A complete response lists each line of the data below that includes the word "computer".

[Items from a data source]
——

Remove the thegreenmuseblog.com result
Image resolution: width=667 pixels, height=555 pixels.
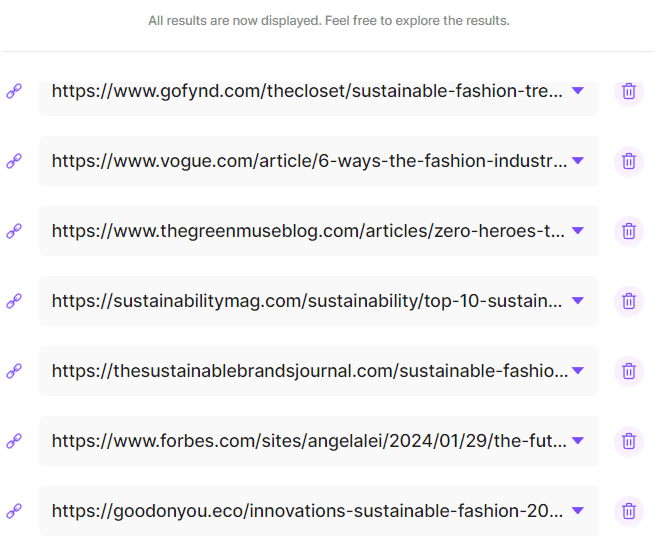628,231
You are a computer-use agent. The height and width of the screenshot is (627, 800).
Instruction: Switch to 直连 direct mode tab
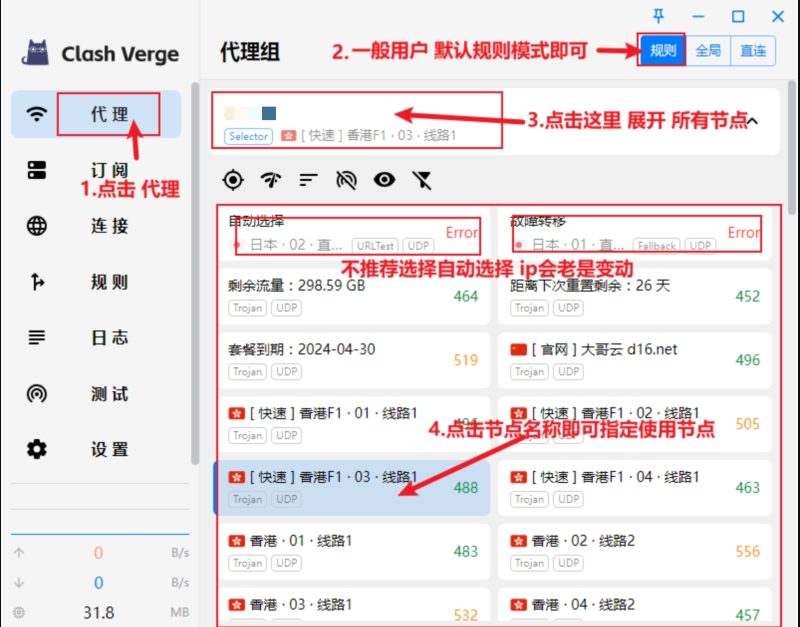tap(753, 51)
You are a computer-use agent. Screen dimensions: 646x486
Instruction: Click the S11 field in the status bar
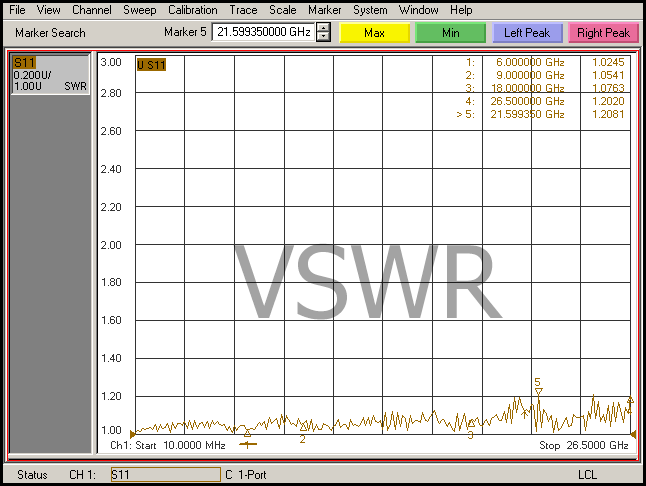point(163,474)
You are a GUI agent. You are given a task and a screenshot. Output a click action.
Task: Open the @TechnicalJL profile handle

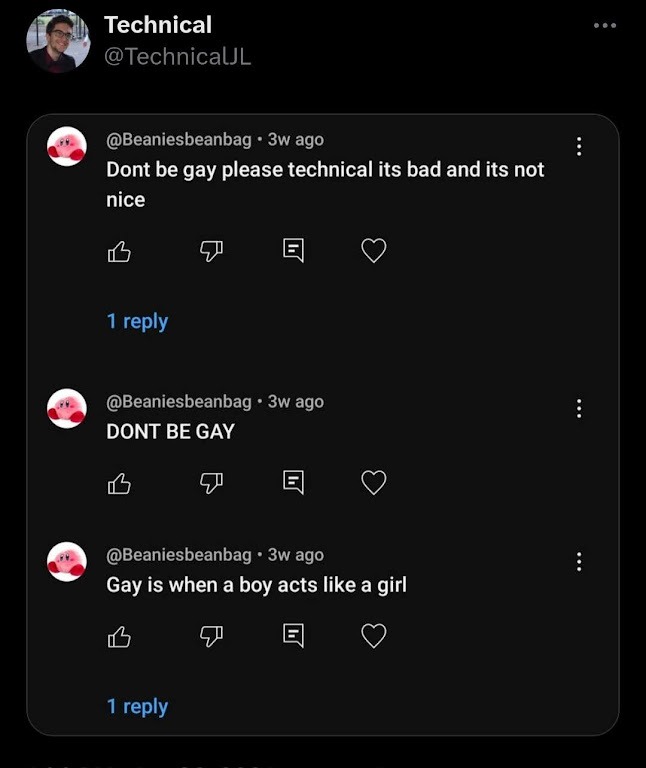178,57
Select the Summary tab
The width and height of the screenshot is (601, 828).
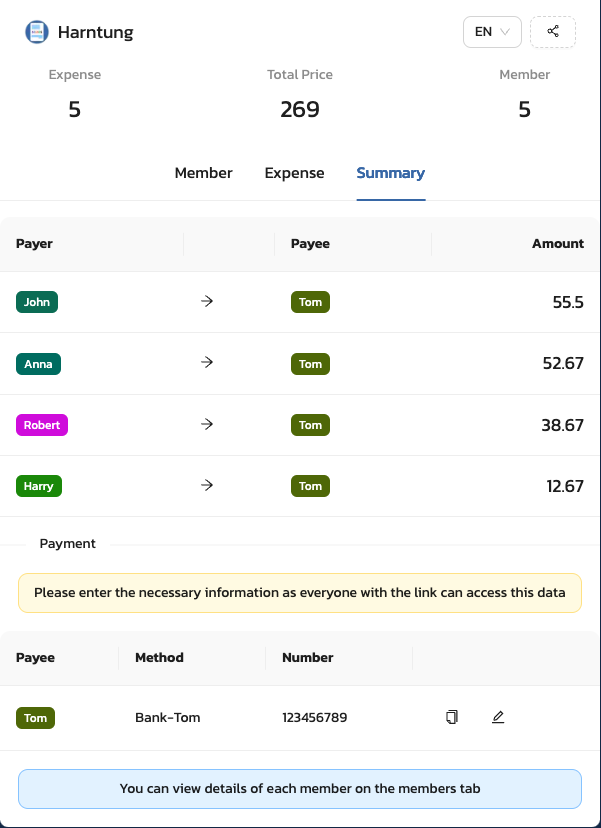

——

Answer below:
You are a computer-use agent. The height and width of the screenshot is (627, 800).
You are a computer-use agent. Screen dimensions: 646x486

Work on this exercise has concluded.